MOReL: Model-Based Offline Reinforcement Learning

Authors: Rahul Kidambi, Aravind Rajeswaran, Praneeth Netrapalli, Thorsten Joachims

NeurIPS 2020 | Conference PDF | Archive PDF | Plain Text | LLM Run Details

Reproducibility Variable Result LLM Response
Research Type Experimental Through experiments, we show that MORe L matches or exceeds state-of-the-art results in widely studied offline RL benchmarks.
Researcher Affiliation Collaboration Rahul Kidambi Cornell University, Ithaca rkidambi@cornell.edu Aravind Rajeswaran University of Washington, Seattle Google Research, Brain Team aravraj@cs.washington.edu Praneeth Netrapalli Microsoft Research, India praneeth@microsoft.com Thorsten Joachims Cornell University, Ithaca tj@cornell.edu
Pseudocode Yes Algorithm 1 MORe L: Model Based Offline Reinforcement Learning
Open Source Code No Project webpage: https://sites.google.com/view/morel (The webpage states 'Code coming soon!' indicating it was not available at the time of publication.)
Open Datasets Yes The tasks considered include Hopper-v2, Half Cheetah-v2, Ant-v2, and Walker2d-v2, which are illustrated in Figure 2. We consider five different logged data-sets for each environment, totalling 20 environment-dataset combinations.
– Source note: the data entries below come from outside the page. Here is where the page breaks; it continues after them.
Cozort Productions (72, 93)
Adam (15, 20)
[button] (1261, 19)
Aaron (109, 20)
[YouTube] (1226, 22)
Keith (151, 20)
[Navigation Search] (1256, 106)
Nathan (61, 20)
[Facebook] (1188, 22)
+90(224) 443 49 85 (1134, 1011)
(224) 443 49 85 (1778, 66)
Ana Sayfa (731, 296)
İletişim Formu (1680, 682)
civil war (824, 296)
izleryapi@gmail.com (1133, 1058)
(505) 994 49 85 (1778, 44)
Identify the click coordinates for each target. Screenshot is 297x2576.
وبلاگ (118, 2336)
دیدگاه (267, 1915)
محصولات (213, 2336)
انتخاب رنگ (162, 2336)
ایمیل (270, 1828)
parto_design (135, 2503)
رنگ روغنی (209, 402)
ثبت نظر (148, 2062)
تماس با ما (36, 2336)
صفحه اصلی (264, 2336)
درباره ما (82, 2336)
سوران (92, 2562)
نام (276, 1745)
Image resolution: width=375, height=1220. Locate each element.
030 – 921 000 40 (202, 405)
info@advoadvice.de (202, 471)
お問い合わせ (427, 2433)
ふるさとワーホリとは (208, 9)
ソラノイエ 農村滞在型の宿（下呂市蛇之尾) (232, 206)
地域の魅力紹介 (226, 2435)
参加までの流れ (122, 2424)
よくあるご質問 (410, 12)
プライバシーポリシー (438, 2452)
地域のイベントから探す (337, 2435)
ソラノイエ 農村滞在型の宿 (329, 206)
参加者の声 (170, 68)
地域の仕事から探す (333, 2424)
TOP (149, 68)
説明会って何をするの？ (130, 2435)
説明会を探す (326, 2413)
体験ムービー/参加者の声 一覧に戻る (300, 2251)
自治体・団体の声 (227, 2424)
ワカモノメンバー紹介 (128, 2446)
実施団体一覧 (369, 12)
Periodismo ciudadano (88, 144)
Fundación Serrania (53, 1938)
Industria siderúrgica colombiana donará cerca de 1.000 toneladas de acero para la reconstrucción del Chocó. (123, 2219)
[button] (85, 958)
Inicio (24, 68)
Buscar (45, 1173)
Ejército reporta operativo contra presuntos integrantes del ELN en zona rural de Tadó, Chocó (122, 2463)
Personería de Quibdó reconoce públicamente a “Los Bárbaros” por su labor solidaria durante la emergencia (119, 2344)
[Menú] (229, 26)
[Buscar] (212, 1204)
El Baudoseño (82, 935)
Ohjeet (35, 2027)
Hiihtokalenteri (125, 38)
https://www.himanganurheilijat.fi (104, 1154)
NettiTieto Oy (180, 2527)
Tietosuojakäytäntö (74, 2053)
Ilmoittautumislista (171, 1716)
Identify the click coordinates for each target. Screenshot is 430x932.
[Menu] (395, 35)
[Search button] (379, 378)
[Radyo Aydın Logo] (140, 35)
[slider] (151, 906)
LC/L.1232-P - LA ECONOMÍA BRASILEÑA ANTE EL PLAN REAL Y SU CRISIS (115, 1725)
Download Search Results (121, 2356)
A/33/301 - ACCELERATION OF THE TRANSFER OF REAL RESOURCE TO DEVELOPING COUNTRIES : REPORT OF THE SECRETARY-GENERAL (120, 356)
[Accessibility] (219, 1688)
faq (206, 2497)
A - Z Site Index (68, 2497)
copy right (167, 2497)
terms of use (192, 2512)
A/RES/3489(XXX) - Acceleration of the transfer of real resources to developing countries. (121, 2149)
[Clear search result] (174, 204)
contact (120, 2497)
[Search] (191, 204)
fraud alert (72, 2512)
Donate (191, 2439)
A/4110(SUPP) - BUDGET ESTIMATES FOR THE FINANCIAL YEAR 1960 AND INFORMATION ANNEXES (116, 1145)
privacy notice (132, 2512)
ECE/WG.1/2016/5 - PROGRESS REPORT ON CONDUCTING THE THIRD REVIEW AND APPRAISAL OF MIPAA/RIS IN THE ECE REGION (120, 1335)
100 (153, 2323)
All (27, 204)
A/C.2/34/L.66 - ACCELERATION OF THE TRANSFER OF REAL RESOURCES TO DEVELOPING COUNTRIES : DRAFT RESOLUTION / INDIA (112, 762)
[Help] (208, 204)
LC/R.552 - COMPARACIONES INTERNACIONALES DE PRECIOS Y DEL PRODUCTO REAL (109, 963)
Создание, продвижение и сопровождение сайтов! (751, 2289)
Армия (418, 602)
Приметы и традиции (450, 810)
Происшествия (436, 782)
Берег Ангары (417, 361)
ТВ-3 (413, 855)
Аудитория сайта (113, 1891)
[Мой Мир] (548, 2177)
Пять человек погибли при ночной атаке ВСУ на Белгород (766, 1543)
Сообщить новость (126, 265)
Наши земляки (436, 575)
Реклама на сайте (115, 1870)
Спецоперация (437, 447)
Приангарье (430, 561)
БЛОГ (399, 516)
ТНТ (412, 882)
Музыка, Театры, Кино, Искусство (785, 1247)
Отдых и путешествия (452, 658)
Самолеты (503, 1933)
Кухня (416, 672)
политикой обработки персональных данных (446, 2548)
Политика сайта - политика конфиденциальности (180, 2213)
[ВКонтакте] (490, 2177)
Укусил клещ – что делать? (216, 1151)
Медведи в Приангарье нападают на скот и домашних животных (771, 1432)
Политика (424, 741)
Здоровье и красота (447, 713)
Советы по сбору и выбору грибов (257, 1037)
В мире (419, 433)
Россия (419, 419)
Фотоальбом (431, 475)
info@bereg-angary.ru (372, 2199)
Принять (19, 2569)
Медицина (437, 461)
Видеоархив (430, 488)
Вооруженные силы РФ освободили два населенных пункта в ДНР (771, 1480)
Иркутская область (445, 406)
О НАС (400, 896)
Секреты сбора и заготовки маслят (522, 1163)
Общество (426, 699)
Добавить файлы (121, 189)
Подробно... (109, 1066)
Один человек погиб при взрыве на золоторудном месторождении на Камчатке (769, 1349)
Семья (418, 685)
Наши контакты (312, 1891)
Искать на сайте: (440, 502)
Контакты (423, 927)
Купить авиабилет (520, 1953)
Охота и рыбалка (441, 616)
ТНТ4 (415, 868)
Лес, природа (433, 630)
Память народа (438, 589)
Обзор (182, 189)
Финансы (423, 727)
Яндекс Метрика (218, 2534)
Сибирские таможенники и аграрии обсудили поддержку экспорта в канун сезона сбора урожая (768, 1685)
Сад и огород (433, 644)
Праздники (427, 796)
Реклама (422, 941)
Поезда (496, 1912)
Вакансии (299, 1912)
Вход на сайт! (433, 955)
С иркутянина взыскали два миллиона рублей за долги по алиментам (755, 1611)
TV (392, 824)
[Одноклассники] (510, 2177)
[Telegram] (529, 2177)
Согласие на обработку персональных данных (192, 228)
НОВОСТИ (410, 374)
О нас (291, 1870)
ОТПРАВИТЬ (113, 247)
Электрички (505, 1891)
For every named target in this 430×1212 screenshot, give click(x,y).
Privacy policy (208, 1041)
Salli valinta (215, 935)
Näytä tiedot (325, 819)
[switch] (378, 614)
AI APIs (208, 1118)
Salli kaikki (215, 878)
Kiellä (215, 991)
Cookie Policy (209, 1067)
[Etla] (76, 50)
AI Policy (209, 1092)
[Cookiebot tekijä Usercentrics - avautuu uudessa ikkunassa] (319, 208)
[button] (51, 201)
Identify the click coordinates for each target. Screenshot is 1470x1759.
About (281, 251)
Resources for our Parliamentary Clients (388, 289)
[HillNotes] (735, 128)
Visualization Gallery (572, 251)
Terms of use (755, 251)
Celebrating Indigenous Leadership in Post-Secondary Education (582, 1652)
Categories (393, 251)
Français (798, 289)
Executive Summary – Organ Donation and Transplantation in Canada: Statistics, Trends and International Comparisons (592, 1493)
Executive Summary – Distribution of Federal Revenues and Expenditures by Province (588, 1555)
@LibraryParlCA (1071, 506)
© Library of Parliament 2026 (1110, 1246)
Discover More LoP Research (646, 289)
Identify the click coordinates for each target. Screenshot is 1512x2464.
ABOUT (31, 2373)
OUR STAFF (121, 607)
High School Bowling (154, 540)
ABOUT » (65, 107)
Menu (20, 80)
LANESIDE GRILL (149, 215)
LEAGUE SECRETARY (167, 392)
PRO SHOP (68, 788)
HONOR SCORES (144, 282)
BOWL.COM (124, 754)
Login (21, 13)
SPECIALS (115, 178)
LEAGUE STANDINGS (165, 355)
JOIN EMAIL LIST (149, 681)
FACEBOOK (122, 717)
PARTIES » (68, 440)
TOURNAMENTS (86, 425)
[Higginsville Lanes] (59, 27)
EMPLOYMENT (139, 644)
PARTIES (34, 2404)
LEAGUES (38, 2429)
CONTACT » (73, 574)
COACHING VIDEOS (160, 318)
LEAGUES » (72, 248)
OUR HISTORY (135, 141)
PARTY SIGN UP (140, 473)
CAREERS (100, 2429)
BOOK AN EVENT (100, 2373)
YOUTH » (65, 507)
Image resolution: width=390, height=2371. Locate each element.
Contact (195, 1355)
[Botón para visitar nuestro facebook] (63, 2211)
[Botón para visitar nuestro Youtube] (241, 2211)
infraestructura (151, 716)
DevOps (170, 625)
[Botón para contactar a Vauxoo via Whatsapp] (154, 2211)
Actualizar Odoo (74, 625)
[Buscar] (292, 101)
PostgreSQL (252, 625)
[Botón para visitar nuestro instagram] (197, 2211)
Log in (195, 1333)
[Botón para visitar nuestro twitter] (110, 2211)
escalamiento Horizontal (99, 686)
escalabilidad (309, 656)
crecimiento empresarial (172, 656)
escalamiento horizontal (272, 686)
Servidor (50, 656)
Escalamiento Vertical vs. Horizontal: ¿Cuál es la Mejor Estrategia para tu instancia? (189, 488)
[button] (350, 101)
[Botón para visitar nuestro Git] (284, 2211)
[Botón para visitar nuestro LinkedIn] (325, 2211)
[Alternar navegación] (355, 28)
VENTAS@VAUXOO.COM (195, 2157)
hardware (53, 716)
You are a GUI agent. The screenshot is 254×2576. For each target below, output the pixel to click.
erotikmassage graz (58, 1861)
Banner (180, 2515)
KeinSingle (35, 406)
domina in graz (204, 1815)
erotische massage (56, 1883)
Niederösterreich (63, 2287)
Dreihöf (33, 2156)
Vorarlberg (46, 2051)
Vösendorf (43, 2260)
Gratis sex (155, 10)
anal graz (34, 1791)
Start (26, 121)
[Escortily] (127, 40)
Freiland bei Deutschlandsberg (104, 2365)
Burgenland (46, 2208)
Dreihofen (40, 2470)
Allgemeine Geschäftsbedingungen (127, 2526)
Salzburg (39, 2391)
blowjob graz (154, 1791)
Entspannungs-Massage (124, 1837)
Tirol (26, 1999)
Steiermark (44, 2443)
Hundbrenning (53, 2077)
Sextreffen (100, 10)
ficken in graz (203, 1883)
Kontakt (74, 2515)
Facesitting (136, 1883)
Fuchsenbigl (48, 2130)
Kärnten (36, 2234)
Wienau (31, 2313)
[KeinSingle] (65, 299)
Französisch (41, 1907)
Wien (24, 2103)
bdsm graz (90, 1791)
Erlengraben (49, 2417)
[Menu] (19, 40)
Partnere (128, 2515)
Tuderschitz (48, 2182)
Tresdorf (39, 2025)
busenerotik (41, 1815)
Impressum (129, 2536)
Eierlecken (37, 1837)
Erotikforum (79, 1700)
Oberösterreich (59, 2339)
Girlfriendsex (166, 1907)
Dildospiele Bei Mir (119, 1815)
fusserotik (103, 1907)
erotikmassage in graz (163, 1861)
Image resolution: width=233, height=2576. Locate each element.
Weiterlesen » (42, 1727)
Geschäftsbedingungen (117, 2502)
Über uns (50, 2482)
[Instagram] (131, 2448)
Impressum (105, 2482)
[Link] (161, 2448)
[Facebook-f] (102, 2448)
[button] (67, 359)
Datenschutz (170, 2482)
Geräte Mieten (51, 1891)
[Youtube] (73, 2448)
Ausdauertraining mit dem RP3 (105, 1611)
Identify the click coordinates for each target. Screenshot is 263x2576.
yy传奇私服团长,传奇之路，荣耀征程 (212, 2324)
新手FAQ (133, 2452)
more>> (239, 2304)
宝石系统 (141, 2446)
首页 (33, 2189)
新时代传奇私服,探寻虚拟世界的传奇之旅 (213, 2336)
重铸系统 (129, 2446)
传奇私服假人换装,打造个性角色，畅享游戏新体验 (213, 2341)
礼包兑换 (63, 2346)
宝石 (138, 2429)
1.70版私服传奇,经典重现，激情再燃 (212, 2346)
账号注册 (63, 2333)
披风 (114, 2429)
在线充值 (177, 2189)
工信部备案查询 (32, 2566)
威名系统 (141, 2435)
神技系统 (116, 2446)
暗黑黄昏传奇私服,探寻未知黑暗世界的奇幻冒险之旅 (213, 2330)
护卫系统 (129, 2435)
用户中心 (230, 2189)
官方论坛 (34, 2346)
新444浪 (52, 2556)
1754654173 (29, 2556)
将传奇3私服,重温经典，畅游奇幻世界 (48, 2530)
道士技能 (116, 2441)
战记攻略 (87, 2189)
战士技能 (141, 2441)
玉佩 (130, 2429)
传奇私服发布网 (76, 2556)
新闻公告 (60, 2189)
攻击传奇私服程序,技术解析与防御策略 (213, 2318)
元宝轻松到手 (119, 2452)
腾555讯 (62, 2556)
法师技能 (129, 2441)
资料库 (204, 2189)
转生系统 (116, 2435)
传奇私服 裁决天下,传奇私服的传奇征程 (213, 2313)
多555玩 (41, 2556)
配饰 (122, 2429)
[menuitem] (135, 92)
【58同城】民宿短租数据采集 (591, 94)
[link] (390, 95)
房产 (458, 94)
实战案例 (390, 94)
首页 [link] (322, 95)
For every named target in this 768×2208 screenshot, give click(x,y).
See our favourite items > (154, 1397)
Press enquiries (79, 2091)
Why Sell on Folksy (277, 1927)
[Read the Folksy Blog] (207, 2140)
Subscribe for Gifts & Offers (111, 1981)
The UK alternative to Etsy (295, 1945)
Datasets are collected based on the work of Wu et al. [18], with each dataset containing the equivalent of 1 million timesteps of environment interaction.
Dataset Splits No The paper mentions using a 'static dataset of interactions' but does not specify training, validation, or test splits for this dataset in the traditional sense, as policies are evaluated via rollouts in the environment.
Hardware Specification No The paper mentions 'computing resources from the Cornell Graphite cluster' but does not provide specific details on CPU, GPU, or memory used for the experiments.
Software Dependencies No The paper mentions software like Open AI gym [73], Mu Jo Co [74], and Adam [68] optimizer, but does not provide specific version numbers for these or other libraries/frameworks.
Experiment Setup No The paper mentions using a '2-layer ReLU-MLPs' for dynamics models, a '2-layer tanh-MLP' for the policy, an 'ensemble of 4 dynamics models', and that results are averaged over '5 different random seeds' using 'the same hyperparameters'. However, it does not provide specific hyperparameter values like learning rate, batch size, or optimizer settings.